Florence MacMoyer (Flaithrí Mac an Mhaoir /ga/; fl. 1662 - 12 February 1713), a native of Ballymoyer, County Armagh, Ireland was the last hereditary keeper of the 9th-century Book of Armagh. MacMoyer, who gave evidence against Oliver Plunkett during his trial "for promoting the Roman faith" in the 1680s, died in 1713.

==Life==
Florence MacMoyer was born at Ballymyre during in the 17th century and became a schoolteacher.

MacMoyer was the last hereditary keeper of the 9th-century Book of Armagh. Reputedly pawning the book for five pounds in 1680, MacMoyer used this money to travel to London to give evidence at the trial of Archbishop of Armagh, Oliver Plunkett, with his cousin, Friar John MacMoyer. Described in several sources as having engaged in perjury, he return to Ireland in 1683, with his "reputation totally discredited" and his name "universally despised".

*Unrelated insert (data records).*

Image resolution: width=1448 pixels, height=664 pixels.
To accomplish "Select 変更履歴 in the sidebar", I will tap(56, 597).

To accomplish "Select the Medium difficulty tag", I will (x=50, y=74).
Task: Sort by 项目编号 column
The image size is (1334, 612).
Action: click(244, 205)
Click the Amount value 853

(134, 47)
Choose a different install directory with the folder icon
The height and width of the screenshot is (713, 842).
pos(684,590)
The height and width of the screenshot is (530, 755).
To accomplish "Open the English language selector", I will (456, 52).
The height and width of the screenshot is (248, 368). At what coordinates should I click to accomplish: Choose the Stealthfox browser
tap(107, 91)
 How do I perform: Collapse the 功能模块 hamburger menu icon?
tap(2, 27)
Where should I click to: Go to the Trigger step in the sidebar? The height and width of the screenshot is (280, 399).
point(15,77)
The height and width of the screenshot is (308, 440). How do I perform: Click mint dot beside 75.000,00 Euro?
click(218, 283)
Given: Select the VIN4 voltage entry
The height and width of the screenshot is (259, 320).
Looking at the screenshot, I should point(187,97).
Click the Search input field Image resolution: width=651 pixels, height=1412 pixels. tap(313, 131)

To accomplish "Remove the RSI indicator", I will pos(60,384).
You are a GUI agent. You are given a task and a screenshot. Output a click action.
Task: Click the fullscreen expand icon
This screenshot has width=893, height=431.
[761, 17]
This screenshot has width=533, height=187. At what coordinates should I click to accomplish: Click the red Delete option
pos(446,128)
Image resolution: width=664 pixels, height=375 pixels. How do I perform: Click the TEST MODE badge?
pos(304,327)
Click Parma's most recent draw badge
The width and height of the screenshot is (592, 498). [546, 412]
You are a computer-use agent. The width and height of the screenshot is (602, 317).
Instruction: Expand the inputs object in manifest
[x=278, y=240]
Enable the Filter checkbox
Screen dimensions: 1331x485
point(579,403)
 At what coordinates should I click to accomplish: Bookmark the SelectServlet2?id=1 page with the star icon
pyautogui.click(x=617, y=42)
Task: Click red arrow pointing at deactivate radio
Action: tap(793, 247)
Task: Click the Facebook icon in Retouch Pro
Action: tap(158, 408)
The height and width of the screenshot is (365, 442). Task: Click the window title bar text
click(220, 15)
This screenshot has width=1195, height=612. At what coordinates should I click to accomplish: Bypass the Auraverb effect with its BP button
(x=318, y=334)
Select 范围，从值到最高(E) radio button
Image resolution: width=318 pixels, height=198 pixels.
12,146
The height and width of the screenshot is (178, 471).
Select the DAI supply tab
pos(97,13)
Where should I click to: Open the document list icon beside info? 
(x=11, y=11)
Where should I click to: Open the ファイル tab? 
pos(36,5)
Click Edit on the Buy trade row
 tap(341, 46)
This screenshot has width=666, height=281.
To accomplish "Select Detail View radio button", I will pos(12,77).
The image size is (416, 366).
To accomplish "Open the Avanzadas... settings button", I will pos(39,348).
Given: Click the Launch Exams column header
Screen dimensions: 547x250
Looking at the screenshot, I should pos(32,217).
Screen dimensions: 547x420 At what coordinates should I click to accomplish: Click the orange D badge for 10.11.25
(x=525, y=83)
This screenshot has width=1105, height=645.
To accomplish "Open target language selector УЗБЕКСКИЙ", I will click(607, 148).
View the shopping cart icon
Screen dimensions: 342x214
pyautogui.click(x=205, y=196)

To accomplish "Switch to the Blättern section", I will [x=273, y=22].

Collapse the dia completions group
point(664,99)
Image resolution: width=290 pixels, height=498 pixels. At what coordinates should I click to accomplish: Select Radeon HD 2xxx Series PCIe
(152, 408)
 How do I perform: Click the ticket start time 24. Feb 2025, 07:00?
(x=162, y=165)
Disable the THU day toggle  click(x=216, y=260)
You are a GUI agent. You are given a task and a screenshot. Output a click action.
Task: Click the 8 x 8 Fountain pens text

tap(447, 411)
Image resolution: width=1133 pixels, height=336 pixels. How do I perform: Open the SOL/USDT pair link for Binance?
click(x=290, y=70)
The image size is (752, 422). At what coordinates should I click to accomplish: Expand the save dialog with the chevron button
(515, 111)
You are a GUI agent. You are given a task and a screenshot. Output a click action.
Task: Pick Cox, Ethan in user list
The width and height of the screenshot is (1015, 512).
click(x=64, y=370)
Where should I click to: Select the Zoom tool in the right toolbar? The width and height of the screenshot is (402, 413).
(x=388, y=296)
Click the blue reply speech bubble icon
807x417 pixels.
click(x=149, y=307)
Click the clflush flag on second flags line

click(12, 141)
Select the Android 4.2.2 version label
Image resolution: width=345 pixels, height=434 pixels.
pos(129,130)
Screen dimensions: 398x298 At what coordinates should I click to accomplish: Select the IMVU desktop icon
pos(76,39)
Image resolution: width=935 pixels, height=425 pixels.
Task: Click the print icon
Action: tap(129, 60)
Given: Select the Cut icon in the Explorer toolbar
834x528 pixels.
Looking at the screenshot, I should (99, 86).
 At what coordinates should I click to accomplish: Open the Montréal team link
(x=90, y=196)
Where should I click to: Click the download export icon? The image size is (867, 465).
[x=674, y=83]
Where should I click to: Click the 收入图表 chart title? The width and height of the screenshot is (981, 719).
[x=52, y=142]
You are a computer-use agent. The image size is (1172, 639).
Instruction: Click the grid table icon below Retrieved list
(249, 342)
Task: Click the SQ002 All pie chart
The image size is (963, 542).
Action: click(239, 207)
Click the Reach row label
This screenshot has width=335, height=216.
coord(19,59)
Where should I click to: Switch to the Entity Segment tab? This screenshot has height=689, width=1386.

Florence MacMoyer, who was imprisoned for some time after his return to Ireland, was unable to reclaim the Book of Armagh. He died in 1713 and was buried in Ballymoyer Old Graveyard. A headstone marking his grave, which was "treated with indignity", was later moved into Ballymoyer House.

==Book of Armagh==
The Book of Armagh, a 9th-century Irish manuscript written mainly in Latin, is valuable for containing early texts relating to St Patrick. It contains some of the oldest surviving specimens of Old Irish and one of the earliest manuscripts produced by an insular church to contain a near complete copy of the New Testament. The book was kept by members of the MacMoyer family who had lived at Ballymacmoyer since the 14th century.

In A Compendium of Irish Biography, published by Alfred Webb in 1878, it states that:

"This precious relic was in MacMoyer's care on 29th June 1662, as appears from an entry on the reverse of the 104th leaf. MacMoyer was one of the witnesses against Archbishop Plunket in London in 1681. Previously he had pawned the volume for £5. He died, 12th February 1713, and was buried at Ballymoyer.

On account of his connexion with Archbishop Plunket's death, his memory is held in the greatest abhorrence by the country people, who believed, until a recent period, that he was annually cursed by the Pope. After passing through various hands, the Book of Armagh came in 1858, by the care of the Rev. William Reeves, and the munificence of the then Lord Primate, into the Library of Trinity College, Dublin. The particulars of the life of John Moyers, given in his evidence against Archbishop Plunket, do not exactly correspond with those generally given of MacMoyer, the hereditary keeper, so that they may have been different persons, and Florence MacMoyer may have given his evidence privately".